Jeter un mégot de cigarette à terre est un geste encore solidement ancré dans les habitudes des fumeurs. Pourtant, on le sait : ce déchet est loin d’être anodin. Il peut être bon de rappeler quelques chiffres à ce propos. Chaque année, ce sont environ 4 500 milliards de mégots qui sont jetés dans l’environnement, constituant jusqu’à 30% des déchets rencontrés sur les littoraux. Ramenée au poids, cette quantité de mégots représenterait 175 200 tonnes par an d’après l’OMS. Non-biodégradables puisque principalement constitués de plastiques, les filtres de cigarettes sont également très polluants. « Il faut quand même savoir que dans un mégot, il y a entre 4000 et 5000 polluants différents » précise Audrey. En conséquence, un seul mégot aurait la capacité de polluer un maximum de 500 litres d’eau.

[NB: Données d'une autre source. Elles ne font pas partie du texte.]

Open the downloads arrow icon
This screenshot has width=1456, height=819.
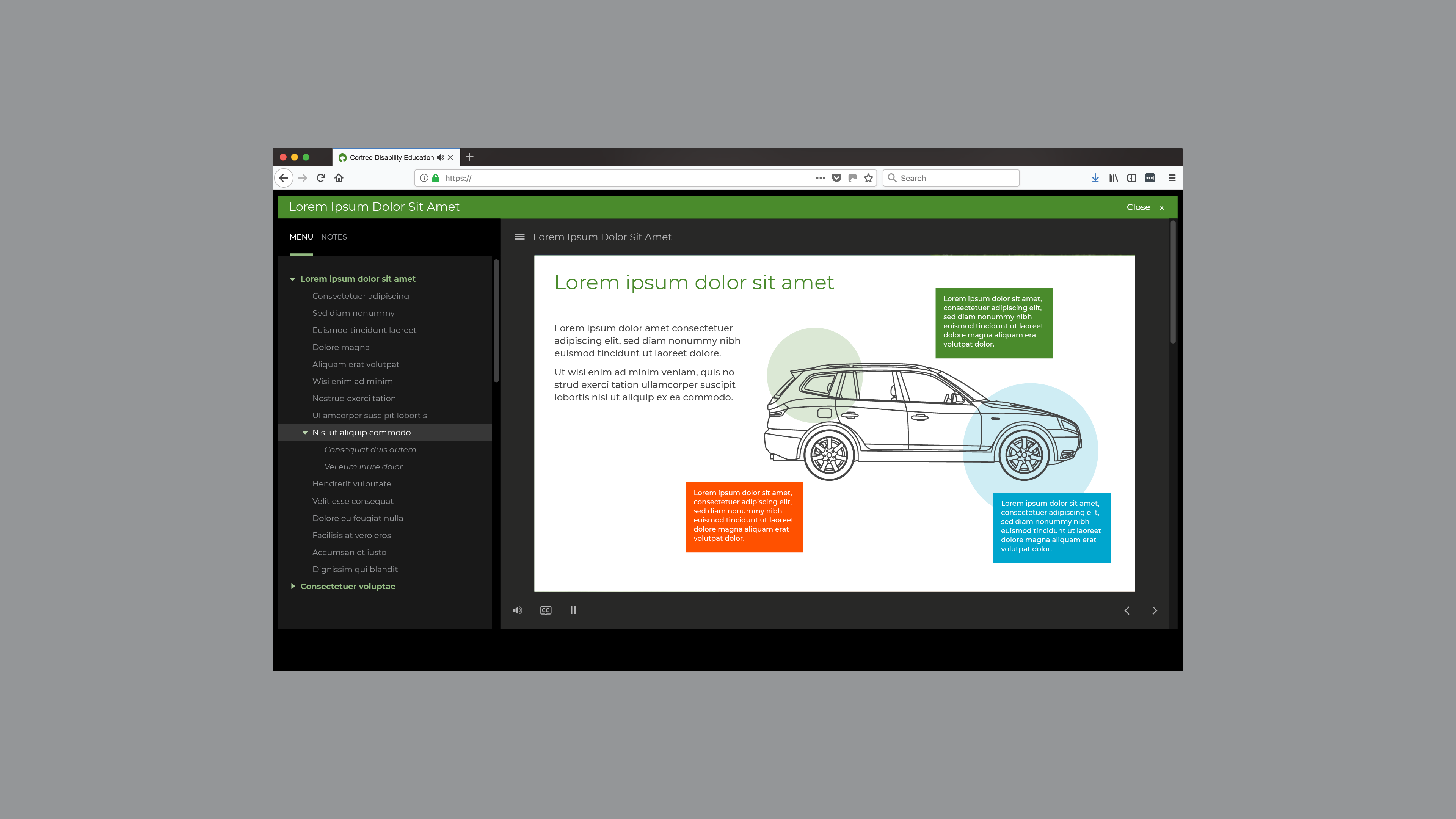click(x=1095, y=178)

Bien consciente de ce problème, Audrey, 30 ans, en est venue à cette idée surprenante de bio-dépollution. Elle n’en est pas à son coup d’essai. Après un BTS sur les textiles et matériaux à l’école Duperré de Paris, elle enchaîne avec un diplôme d’art appliqué spécialisé en mode et environnement, avant de compléter son cursus à Londres par un master sur les matériaux innovants. « C’est là que j’ai commencé à travailler avec des cultures de champignons dans la dépollution. » Pendant 3 ans, elle va donc travailler au développement de techniques de dépollution par les champignons sur des terrains très pollués.

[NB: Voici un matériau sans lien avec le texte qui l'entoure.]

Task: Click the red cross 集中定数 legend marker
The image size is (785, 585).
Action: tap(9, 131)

Expériences de dépollution in situ. Crédit : Tom Mannion

Principe et conception du projet

Forte de ce background, elle est invitée à participer en juillet 2019 au Hackathon organisé parDigital Attraxion et BeMyApp lors du Move Up Festival de Dour, en Belgique et en partenariat avec le festival du Cabaret Vert. Le sujet de l’évènement : travailler sur une solution digitale ou environnementale pouvant être adaptée en festival. Dans ce cadre, elle imagine un concept de cendrier vivant qui par l’action de certaines espèces de champignons, permettrait de neutraliser le potentiel polluant des mégots de cigarette. Concrètement, le cendrier est lui-même composé du mélange de mycélium (partie souterraine du champignon), de substrat organique et de mégots. Le mycélium serait en fait capable de les coloniser et d’y initier une biodégradation.

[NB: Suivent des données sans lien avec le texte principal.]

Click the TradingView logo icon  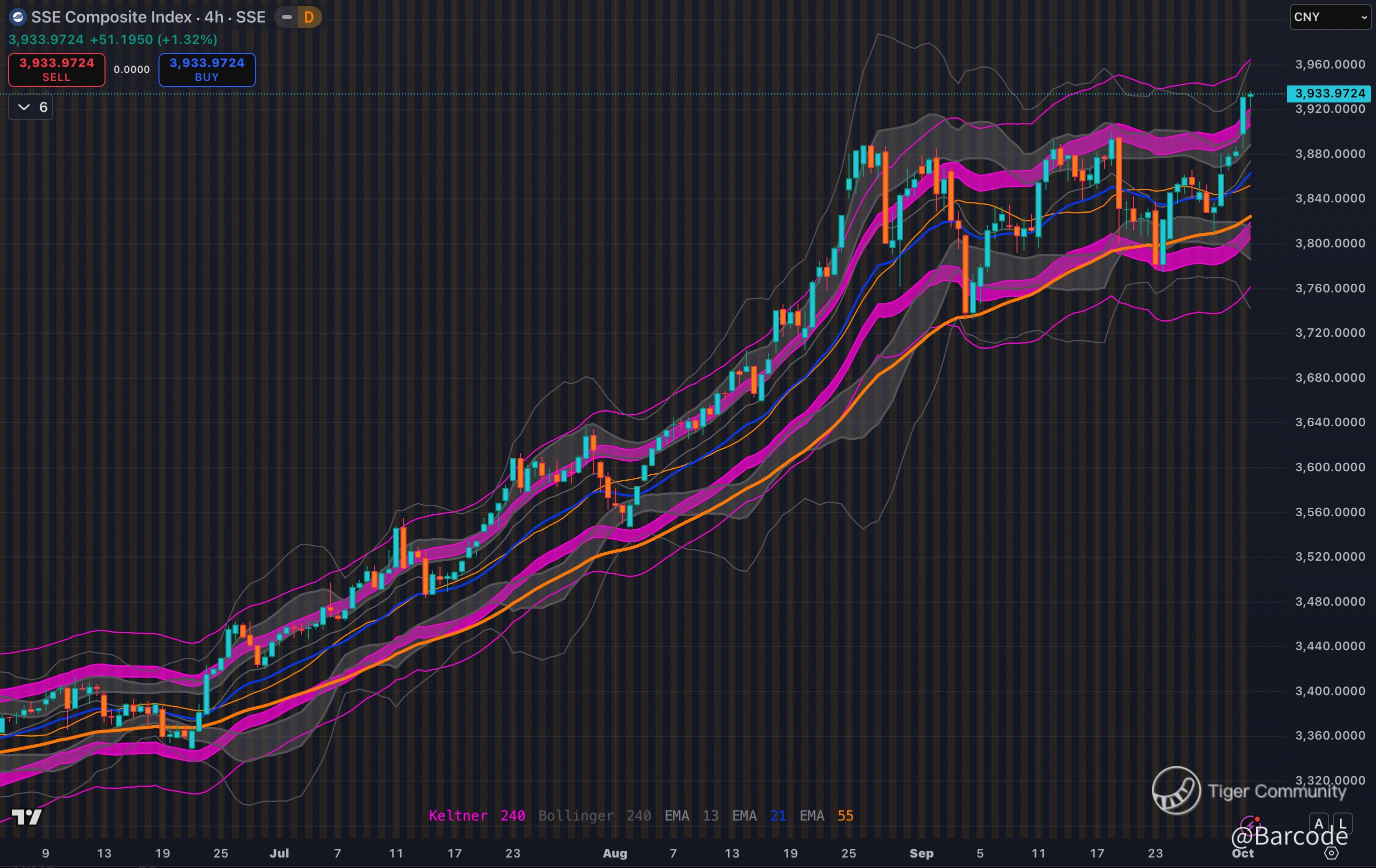tap(27, 817)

Un des prototypes de cendrier. Crédit : Lucas Castel

Grâce à ses connaissances dans le domaine, elle exploite le fait que les enzymes sécrétées par le mycélium sont capables de dégrader les dérivés pétroliers et hydrocarbures présents dans les filtres. Les pesticides seront également efficacement digérés et neutralisés. Pour ce qui est des métaux lourds comme le cadmium, non digestibles, le champignon va simplement les relocaliser dans son organe reproducteur (la partie visible du champignon également appelée sporophore). De cette façon, on peut facilement récupérer ces polluants en récupérant le sporophore. Le filtre en lui-même, étant composé d’acétate de cellulose, n’est pas biodégradable. Cependant, le champignon est capable d’amorcer le processus de dégradation de cette matière. « On a un matériau qui est composé de mégots de cigarettes, du mycélium et de substrat organique ajouté pour aider la culture à bien se développer. […] On obtient un bio-composite […] qui sera plus facilement biodégradable que si on jetait les mégots directement dans la nature. »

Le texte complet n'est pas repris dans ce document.